Obstáculos para a doação de sangue no Brasil
Enviada em 04/08/2020
De acordo com a frase do célebre René Descartes, “Penso, logo existo”, a condição de existência advém da possibilidade de pensar. Analogamente, isso poderia ser atribuído a temática de doação de sangue, “Existo, logo devo doar”. Isso porque, para fins evolutivos, a espécie humana deveria agir colaborativamente. No entanto, no Brasil, o referido assunto enfrenta problemas: a cultura de recompensa e o individualismo humano.

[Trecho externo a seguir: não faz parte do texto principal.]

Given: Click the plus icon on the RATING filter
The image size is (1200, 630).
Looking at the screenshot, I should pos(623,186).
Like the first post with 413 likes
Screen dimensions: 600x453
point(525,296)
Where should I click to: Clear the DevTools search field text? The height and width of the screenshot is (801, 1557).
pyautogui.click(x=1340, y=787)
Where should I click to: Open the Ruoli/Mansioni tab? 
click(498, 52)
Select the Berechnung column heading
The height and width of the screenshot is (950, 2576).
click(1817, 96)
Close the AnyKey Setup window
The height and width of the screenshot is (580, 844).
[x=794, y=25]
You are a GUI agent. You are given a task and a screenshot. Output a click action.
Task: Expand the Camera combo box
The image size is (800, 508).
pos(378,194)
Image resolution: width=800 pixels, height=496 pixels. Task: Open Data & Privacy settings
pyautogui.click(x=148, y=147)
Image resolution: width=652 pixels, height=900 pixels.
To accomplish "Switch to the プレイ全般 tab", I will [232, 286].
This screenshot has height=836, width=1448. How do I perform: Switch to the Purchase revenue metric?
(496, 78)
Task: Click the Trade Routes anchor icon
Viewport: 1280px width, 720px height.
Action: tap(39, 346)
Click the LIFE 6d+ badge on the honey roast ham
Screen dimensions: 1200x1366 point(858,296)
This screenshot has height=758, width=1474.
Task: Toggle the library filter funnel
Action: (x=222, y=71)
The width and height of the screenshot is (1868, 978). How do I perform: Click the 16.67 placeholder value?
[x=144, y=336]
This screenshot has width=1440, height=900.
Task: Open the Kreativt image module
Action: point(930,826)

Primeiramente, na intenção de ter adultos doando sangue, faz-se necessário incentivar as crianças a praticarem tal ato. No caso do Brasil, diferentemente, não há nenhuma matéria destinada a esse assunto, dificultando, por sua vez, o incentivo anteriormente citado. Ademais, o que há são trocas, doação de sangue por um dia de folga, ou até mesmo um desconto na inscrição de um vestibular. Porém, isso está errado, uma vez que cria adultos interessados em uma determinada recompensa e, não, na causa em si. Com efeito, a tal cultura de recompensa tende a ser repassada às gerações futuras, as quais não estarão, preferencialmente, preocupadas, por exemplo com a disponibilidade de sangue nos hemocentros. Portanto, impulsionar as crianças, desde a gênese educacional, a serem futuros doadores é fundamental, tendo ciência de que, constitucionalmente, para muitos brasileiros, o direito à vida é negado, pois a não doação de alguém os impedem de viver.
Em segundo lugar, o senso comum, frequentemente, vincula a falta de conhecimento a não doação de sangue. Todavia, mesmo que parte do território brasileiro seja desprovido, infelizmente, de recursos tecnológicos, há uma grande parcela da população que tem acesso à internet, ao conhecimento e, mesmo assim, não é um doador. Em confirmação disso, vale mencionar a pesquisa feita pelo Mistério da Saúde, a qual prova que, dentre aqueles que têm acesso à internet, menos da metade vai ao hemocentro doar sangue. Desse modo, nota-se a influência do individualismo humano sobre a referida temática, mostrando, assim, a necessidade de mudanças no tocante da educação que, para o educando Paulo Freire, é considerada uma agente impulsionadora de mudanças.
Enfim, vê-se que o cenário esmiuçado urge por mudanças. Dessa forma, o Ministério da Educação, a fim de impedir que a cultura de recompensa, assim como o individualismo brasileiro, sejam repassando às próximas gerações, criará uma disciplina, nomeada de: “Existo, logo devo doar”. Para isso, será acrescido ao currículo escolar de todos os estudantes, do primário ao médio, uma aula semanal dessa matéria, que será ministrada por profissionais da área de saúde. Com efeito, não só os paradigmas atrelados a este assunto deixarão, aos poucos, de existir na sociedade brasileira, mas também o ato de doar sangue deixará de estar atrelado a recompensas governamentais.